-- EXERCISE INPUTS follows --
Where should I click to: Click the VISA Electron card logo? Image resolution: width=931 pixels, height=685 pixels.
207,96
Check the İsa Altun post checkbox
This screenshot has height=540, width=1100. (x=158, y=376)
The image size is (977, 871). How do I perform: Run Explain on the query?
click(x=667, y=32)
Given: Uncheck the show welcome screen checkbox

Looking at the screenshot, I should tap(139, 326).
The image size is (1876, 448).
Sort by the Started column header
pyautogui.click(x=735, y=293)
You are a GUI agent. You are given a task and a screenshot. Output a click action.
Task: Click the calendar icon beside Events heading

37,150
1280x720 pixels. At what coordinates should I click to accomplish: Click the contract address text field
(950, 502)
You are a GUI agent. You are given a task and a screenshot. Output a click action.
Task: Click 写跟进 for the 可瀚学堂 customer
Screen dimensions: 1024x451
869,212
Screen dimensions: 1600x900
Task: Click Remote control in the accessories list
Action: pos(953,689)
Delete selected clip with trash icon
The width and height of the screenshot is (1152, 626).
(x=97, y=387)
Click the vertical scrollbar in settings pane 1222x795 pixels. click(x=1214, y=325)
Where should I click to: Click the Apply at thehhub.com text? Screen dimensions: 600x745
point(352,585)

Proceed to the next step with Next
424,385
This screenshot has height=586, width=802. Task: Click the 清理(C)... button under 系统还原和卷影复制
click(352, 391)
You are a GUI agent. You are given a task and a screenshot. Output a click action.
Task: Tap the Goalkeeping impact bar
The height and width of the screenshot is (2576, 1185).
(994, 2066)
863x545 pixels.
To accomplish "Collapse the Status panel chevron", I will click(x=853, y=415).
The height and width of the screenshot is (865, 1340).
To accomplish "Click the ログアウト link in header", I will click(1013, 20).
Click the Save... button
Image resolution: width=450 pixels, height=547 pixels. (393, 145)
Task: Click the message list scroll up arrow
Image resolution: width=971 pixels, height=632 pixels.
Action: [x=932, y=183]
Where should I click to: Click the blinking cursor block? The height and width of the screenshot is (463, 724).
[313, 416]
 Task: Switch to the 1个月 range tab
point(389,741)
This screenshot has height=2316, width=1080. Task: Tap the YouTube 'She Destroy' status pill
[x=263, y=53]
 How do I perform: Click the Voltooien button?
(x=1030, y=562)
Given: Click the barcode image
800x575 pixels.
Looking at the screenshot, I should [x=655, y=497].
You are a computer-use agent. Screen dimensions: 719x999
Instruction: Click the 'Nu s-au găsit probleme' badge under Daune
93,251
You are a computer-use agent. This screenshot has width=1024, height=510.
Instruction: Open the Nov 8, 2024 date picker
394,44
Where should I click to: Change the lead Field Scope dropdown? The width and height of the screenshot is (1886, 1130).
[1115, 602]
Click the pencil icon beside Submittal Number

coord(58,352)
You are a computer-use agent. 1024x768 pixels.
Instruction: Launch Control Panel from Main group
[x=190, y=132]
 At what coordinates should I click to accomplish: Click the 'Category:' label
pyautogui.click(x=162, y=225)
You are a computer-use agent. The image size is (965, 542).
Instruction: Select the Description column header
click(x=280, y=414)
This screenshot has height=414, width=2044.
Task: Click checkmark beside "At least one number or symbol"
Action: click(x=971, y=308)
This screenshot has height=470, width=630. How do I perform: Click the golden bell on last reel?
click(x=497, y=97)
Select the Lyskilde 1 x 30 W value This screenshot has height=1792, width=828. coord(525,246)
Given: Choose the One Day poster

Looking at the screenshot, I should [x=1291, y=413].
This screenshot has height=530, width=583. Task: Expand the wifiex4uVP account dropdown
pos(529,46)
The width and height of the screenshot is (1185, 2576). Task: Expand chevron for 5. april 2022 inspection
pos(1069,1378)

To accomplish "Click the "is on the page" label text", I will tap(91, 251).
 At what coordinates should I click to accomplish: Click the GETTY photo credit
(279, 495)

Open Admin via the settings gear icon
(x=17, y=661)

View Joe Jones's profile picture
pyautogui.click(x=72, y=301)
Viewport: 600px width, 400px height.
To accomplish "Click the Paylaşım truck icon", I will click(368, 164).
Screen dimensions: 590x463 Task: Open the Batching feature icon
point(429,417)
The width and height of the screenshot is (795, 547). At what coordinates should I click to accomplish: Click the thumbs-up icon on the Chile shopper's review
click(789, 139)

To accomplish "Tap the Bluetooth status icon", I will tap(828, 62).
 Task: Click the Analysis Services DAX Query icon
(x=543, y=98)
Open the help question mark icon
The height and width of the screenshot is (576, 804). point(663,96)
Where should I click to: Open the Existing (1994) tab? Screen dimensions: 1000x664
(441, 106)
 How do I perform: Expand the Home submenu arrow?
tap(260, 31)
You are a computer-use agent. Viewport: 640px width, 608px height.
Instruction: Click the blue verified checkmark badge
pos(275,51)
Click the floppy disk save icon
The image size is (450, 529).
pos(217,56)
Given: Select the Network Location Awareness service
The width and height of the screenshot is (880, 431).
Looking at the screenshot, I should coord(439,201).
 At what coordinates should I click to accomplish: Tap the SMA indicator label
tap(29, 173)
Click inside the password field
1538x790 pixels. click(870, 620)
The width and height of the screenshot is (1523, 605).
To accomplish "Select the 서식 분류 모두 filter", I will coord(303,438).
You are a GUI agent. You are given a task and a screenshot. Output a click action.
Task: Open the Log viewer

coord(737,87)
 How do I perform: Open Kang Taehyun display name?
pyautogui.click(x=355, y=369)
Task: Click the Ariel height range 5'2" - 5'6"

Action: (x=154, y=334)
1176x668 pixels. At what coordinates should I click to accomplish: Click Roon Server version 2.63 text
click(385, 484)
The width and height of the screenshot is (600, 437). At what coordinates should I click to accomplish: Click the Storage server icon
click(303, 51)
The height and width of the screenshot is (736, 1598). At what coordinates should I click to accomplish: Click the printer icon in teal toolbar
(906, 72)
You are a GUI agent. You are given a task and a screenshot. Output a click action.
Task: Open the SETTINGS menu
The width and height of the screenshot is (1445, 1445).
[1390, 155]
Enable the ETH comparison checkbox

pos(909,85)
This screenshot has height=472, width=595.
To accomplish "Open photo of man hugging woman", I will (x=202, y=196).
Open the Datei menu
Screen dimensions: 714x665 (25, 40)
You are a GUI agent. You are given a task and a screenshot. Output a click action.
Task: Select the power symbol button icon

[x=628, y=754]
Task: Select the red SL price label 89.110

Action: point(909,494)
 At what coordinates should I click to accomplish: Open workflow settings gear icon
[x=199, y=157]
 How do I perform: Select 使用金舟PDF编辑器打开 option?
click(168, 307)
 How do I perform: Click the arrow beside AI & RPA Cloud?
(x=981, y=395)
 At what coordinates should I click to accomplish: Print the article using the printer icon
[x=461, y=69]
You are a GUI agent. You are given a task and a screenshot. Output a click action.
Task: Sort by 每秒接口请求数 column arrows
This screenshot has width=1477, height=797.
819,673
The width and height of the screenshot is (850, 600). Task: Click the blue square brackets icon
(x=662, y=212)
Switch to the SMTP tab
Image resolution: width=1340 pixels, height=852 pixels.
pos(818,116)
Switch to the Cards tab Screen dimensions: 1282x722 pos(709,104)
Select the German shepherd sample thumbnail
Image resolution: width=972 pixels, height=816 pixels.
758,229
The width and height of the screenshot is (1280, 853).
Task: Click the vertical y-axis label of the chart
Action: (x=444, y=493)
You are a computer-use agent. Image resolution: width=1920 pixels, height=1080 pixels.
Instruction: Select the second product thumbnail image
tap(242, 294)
-- EXERCISE INPUTS concluded --
> [WHAT YOU NEED TO DO]:
Copy out exactly the line holding "The height and width of the screenshot is (736, 1598)." and each line after it through the end of the entries, and leave out everything else.

> [ANSWER TO THIS EXERCISE]:
The height and width of the screenshot is (736, 1598). At what coordinates should I click to accomplish: Click the printer icon in teal toolbar
(906, 72)
You are a GUI agent. You are given a task and a screenshot. Output a click action.
Task: Open the SETTINGS menu
The width and height of the screenshot is (1445, 1445).
[1390, 155]
Enable the ETH comparison checkbox

pos(909,85)
This screenshot has height=472, width=595.
To accomplish "Open photo of man hugging woman", I will (x=202, y=196).
Open the Datei menu
Screen dimensions: 714x665 (25, 40)
You are a GUI agent. You are given a task and a screenshot. Output a click action.
Task: Select the power symbol button icon

[x=628, y=754]
Task: Select the red SL price label 89.110

Action: point(909,494)
 At what coordinates should I click to accomplish: Open workflow settings gear icon
[x=199, y=157]
 How do I perform: Select 使用金舟PDF编辑器打开 option?
click(168, 307)
 How do I perform: Click the arrow beside AI & RPA Cloud?
(x=981, y=395)
 At what coordinates should I click to accomplish: Print the article using the printer icon
[x=461, y=69]
You are a GUI agent. You are given a task and a screenshot. Output a click action.
Task: Sort by 每秒接口请求数 column arrows
This screenshot has width=1477, height=797.
819,673
The width and height of the screenshot is (850, 600). Task: Click the blue square brackets icon
(x=662, y=212)
Switch to the SMTP tab
Image resolution: width=1340 pixels, height=852 pixels.
pos(818,116)
Switch to the Cards tab Screen dimensions: 1282x722 pos(709,104)
Select the German shepherd sample thumbnail
Image resolution: width=972 pixels, height=816 pixels.
758,229
The width and height of the screenshot is (1280, 853).
Task: Click the vertical y-axis label of the chart
Action: (x=444, y=493)
You are a computer-use agent. Image resolution: width=1920 pixels, height=1080 pixels.
Instruction: Select the second product thumbnail image
tap(242, 294)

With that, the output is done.